All such Developments shall be the sole property of the Company, and the
Employee hereby assigns to the Company, without further compensation, all his
right, title and interest in and to such Developments and any and all related
patents, patent applications, copyrights, copyright applications, trademarks and
trade names in the United States and elsewhere.

      (b) MAINTENANCE OF RECORDS. The Employee will keep and maintain adequate
and current written records of all Developments (in the form of notes, sketches,
drawings and as may be specified by the Company), which records shall be
available to and remain the sole property of the Company at all times.

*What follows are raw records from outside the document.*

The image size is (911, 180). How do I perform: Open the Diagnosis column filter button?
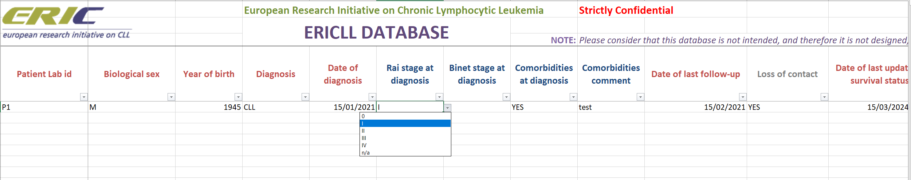(x=305, y=97)
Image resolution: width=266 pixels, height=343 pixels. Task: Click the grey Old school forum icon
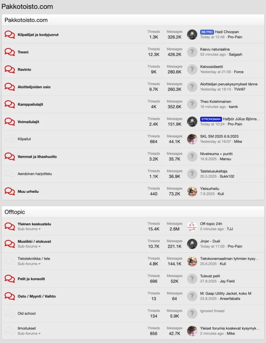click(x=10, y=314)

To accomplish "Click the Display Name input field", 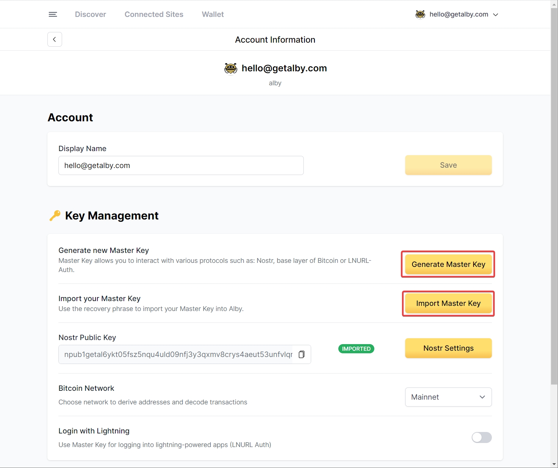I will pos(181,165).
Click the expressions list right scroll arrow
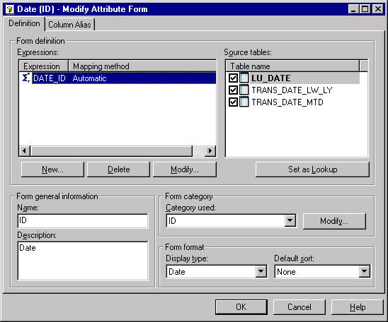 pyautogui.click(x=210, y=150)
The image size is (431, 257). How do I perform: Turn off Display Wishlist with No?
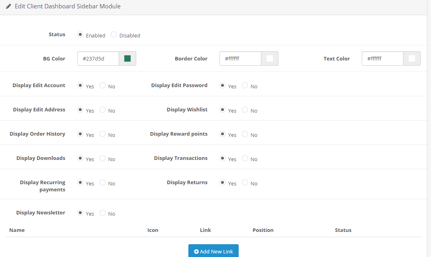point(245,110)
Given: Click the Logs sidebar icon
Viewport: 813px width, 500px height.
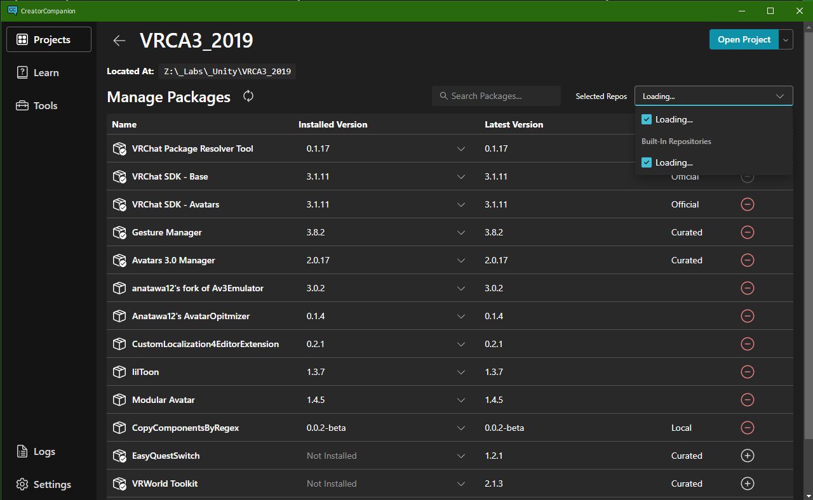Looking at the screenshot, I should [x=22, y=451].
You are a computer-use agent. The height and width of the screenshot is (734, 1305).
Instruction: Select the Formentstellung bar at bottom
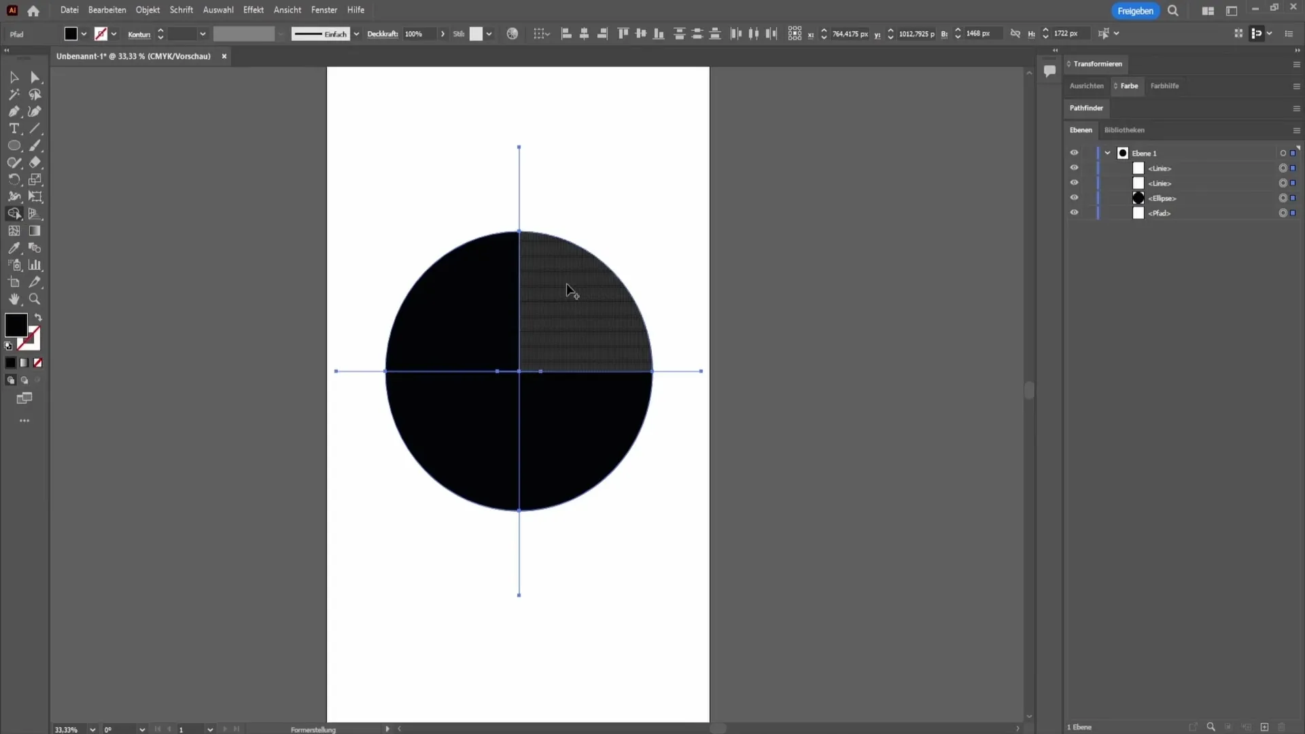(x=314, y=729)
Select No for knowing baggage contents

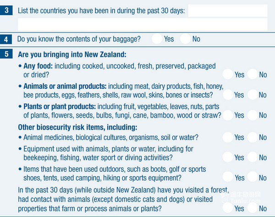coord(185,39)
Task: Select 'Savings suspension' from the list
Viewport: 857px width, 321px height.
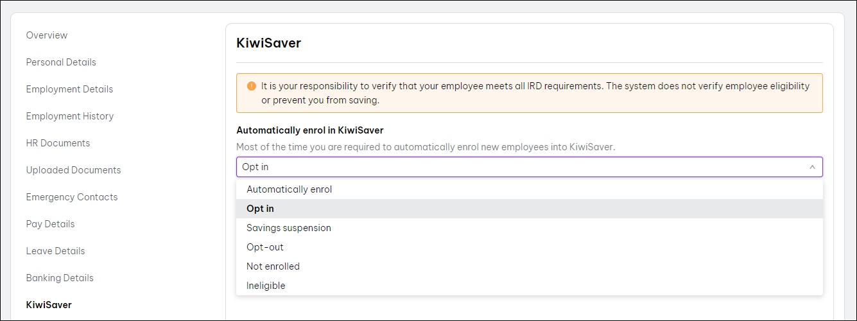Action: pyautogui.click(x=288, y=228)
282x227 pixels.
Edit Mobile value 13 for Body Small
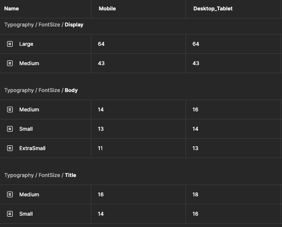pos(138,129)
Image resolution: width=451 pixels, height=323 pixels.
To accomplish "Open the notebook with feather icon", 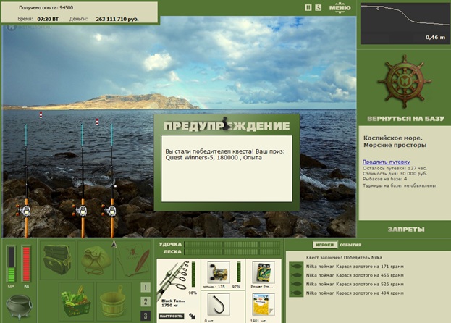I will pyautogui.click(x=133, y=260).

      (c) ASSISTANCE IN OBTAINING PATENTS. The Employee will assist the Company
in obtaining and enforcing patent, copyright and other forms of legal protection
for the Developments in any country. Upon request, the Employee will sign all
applications, assignments, instruments and papers and perform all acts necessary
or reasonably desired by the Company to assign all such Developments fully and
completely to the Company and to enable the Company, its successors, assigns and
nominees, to secure and enjoy the full and exclusive benefits and advantages
thereof. During his employment, the Employee will perform his obligations under
this subparagraph (c) without further compensation, except for reimbursement of
expenses incurred at the request of the Company. If the Employee is not employed
by the Company as an the Employee at the time he is requested to perform any
obligations under this subparagraph, he shall receive for such performance a
reasonable per diem fee, as well as reimbursement of any expenses incurred at
the request of the Company.

      10. PROPRIETARY INFORMATION.

      (a) OBLIGATION TO KEEP CONFIDENTIAL. The Employee recognizes that his
relationship with the Company is one of high trust and confidence by reason of
his access to and contact with the trade secrets and confidential and
proprietary information of the Company. The Employee will not at any time,
either during his employment with the Company or thereafter, disclose to others,
or use for his own benefit or the benefit of others, any confidential or
proprietary information, and all other knowledge, information, documents or
materials, owned, developed or possessed by the Company, whether in tangible or
intangible form, the confidentiality of which the Company takes reasonable
measures to protect, and which pertains, in any manner, to subjects which
include, but are not limited to, the Company's research operations, inventions,
discoveries, trade secrets and improvements, whether or not patentable,
customers (including identities of customers and prospective customers,
identities of individual contacts at business entities which are customers or
prospective customers, preferences, businesses or habits), business
relationships, products (including prices, costs, sales or content), financial
information or measurements, business methods, future business plans, data
bases, computer programs, marketing plans, forecasts, licenses, pricing
information and other information owned, developed or possessed by the Company
("Proprietary Information") The term "Proprietary Information" shall also
include information described in the immediately preceding sentence which is
owned, developed or possessed by Micronix.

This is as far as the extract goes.